Using electronic configuration, please explain the charge 1+ and 3+ on Ti ions.
When determining electron configuration, you have to first understand that the configuration builds upon itself. It all starts with the first row being 1s (hydrogen). From there it builds upon itself in the order of the periodic table going across (by rows).
The first number determines which row it is in. We use letters to describe its location pretty much. Since the periodic table is organized according to traits, the letters represent the location and how the energy levels are organized. Finally there is an exponent which tells you how many electrons are exactly in that energy level. The levels go in this order:
Alkali & Alkaline: s
So the general order is s, p, f, d...
Hydrogen is 1s^1 (because it has one electron and has only one energy level)

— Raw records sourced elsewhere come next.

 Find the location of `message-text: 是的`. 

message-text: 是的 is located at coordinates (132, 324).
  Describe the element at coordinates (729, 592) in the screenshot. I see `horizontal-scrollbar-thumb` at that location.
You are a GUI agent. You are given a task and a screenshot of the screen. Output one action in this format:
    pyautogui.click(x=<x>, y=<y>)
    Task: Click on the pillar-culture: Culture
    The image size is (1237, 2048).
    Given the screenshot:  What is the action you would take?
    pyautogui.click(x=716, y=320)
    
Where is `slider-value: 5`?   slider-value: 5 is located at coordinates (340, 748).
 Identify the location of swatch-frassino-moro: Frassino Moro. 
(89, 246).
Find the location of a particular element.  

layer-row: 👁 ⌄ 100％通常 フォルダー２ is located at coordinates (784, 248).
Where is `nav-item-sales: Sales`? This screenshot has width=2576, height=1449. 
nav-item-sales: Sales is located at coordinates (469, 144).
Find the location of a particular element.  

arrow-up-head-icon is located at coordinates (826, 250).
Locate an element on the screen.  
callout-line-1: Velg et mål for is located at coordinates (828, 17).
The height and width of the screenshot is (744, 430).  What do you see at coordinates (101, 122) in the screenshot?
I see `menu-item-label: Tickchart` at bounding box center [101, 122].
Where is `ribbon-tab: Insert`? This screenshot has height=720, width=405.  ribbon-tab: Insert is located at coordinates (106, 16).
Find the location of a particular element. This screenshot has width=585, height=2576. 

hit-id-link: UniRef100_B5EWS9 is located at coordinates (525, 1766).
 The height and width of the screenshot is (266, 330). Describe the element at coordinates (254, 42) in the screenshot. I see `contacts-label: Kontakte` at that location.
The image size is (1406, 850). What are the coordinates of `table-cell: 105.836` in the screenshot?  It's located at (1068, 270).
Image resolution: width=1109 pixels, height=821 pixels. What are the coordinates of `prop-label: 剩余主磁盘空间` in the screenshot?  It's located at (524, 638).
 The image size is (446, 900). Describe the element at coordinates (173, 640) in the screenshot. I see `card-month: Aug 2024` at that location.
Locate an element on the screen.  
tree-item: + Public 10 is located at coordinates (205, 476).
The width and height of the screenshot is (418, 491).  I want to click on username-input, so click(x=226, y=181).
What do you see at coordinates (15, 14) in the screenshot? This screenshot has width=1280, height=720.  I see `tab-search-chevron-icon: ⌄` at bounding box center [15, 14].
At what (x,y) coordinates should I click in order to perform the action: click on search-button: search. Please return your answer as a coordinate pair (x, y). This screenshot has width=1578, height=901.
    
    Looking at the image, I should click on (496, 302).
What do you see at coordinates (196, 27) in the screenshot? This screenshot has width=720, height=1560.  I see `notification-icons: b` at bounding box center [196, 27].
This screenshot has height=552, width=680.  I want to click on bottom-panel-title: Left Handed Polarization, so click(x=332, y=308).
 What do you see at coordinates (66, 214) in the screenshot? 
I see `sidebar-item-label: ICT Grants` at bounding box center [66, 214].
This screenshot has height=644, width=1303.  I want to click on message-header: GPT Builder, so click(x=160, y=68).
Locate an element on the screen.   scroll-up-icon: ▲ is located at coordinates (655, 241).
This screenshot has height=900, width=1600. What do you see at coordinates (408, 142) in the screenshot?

Helium is 1s^2 (because it has two electrons and two energy levels)
Lithium would be 1s^2 2s^1... Another way to write this is (He) 2s1 since essentially Lithium is just a Helium atom with 1 extra electron (for configuration purposes).
When you make one with Ion is a little different however. If you are looking at Titanium you first need to know Ti's regular electron configuration which is: (Ar) 4s^2 3d^2
When you have a positive ion, you have lost electrons, so you will manipulate the exponent which represents the electron count. Now atoms and electrons are lazy, and like to bond, so they get rid of electrons from easier, less complicated energy levels and leave at least one or more on the outer shell.
So, the confituration for Ti +3 would lose three electrons: 1 from the 3d^2 level turning it into 3d^1 (so it has one in its outter shell; then it'll lose the other two (totaling to 3) from the 4s^2 level turning it into 4s^0.
The configuration for Ti+1 would just lose the one from 3d^2, turning it into 3d^1
Ions can not lose the last energy level the normal atom has. It is still technically that atom so it has to keep that classification as much as possible.